Maternity nurses received a one-day training to ensure that they understood their roles, and the actions they needed to take, to ensure these outcomes. The effectiveness of the intervention was evaluated through a study of six EGPAF-supported maternity units, which were randomised to receive the intervention or act as control sites.

The primary outcome of interest in the study was the percentage of infant cord blood samples which were HIV-positive and contained nevirapine, as an indicator of the proportion of women with HIV who had been reached with antiretroviral prophylaxis at the time of delivery.

Nevirapine was used as a surrogate for antiretroviral prophylaxis, which might consist of either AZT/3TC/nevirapine or short-course AZT/3TC plus single dose nevirapine and a post-delivery `tail` of AZT/3TC, according to whether the mother qualified for antiretroviral treatment under Swazi guidelines.

The study enrolled 2444 women, of whom 2211 had undergone HIV testing previously (91%). A further 215 women had an unknown HIV status at the time they arrived at the maternity clinic to give birth.

Analysis of cord blood samples (2386 samples) showed that HIV-positive women who attended intervention clinics were significantly more likely to have taken nevirapine (80% vs 69%, p = 0.0001).

When the results were broken down by HIV status on arrival at the maternity clinic, it was clear that women who had not already been diagnosed prior to their delivery were much less likely to have taken nevirapine.

However, women attending the intervention clinics had a significantly higher frequency of detectable nevirapine, regardless of whether they were already known to be positive, diagnosed at the maternity clinic or with unknown HIV status at the time of delivery.

HIV incidence among pregnant women was extremely high, at 16.75 seroconversions per 100 person-years. In comparison, noted the presenter, incidence among pregnant women in the Rakai population study, reported in 2005, was 2.3 per 100 person-years, while incidence among non-pregnant women was 1.1 per 100 person-years in that study.

ARV provision to women who seroconverted during pregnancy doubled at the intervention sites (54% vs 26%, p = 0.03).

The proportion of HIV-negative women retested in maternity clinics was significantly greater in intervention clinics, but still low, due to Swazi guidelines which recommend that repeat testing should take place at least 90 days after a previous negative test. (14% at control sites vs 45% at intervention sites, p = 0.0001). Thirty-eight per cent who seroconverted had been tested less than 90 days before delivery, and so were not re-tested.
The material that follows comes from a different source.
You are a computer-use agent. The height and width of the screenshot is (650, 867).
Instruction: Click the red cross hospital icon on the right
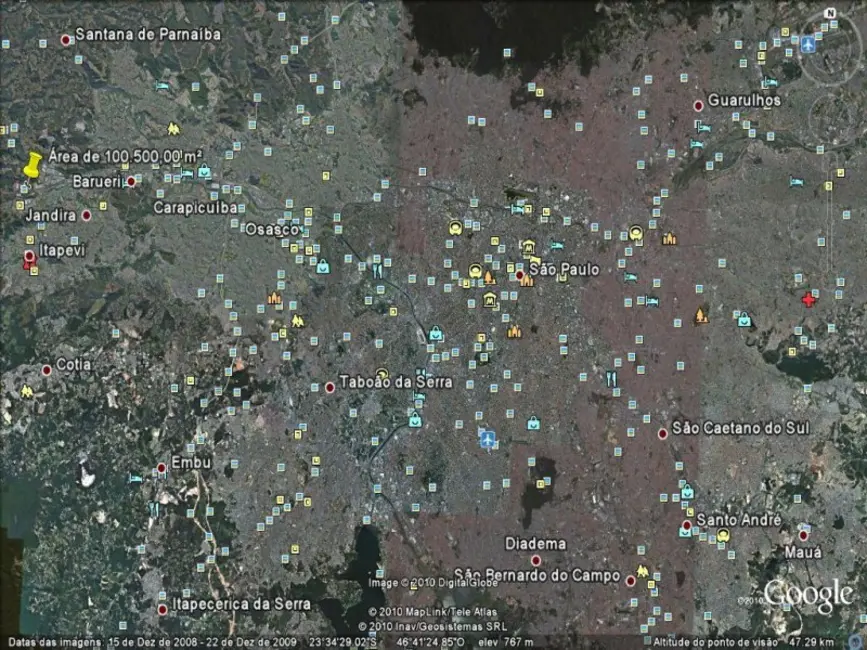(808, 298)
Reaching women who are infected late in pregnancy should not be an afterthought for PMTCT programmes, said Kieffer.

In the discussion following the presentation, there was controversy over whether the higher rates of seroconversion in pregnant women were due to biological or behavioural vulnerability. At present there is no evidence that pregnancy increases a woman’s biological vulnerability to infection, but behavioural factors may contribute to the high rate of seronversion seen in various populations of pregnant women.
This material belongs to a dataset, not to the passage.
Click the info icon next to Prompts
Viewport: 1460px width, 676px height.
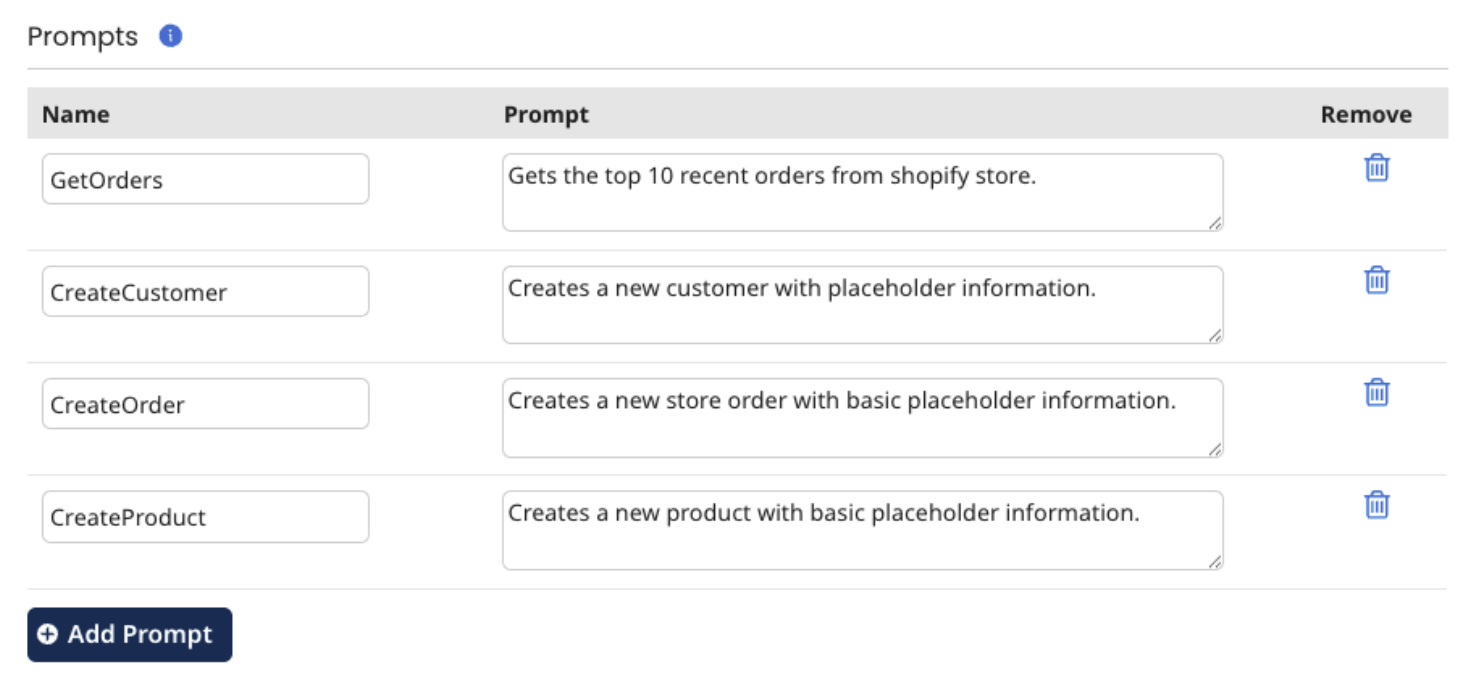click(x=171, y=37)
“Part of the behavioural risk that we’re finding in Swaziland is that when women are pregnant, they are considered safe to have sex with,” said Keiffer.

Further information

You can view abstract 156 and abstract 155 on the official conference website.

You can also view a webcast and slides of this session on the official conference website.
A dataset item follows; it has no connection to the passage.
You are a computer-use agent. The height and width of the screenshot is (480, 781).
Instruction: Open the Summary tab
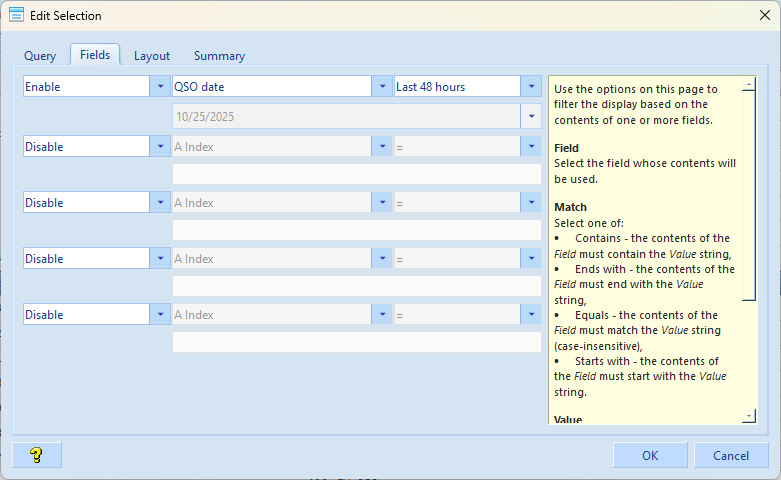[x=219, y=56]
Kieffer MP et al. Repeat HIV testing in labor and delivery as a standard of care increases ARV provision for women who seroconvert during pregnancy. Seventeenth Conference on Retroviruses and Opportunistic Infections, San Francisco, abstract 156, 2010.

Kinuthia J et al. Co-factors for HIV incidence during pregnancy and the postpartum period. Seventeenth Conference on Retroviruses and Opportunistic Infections, San Francisco, abstract 155, 2010.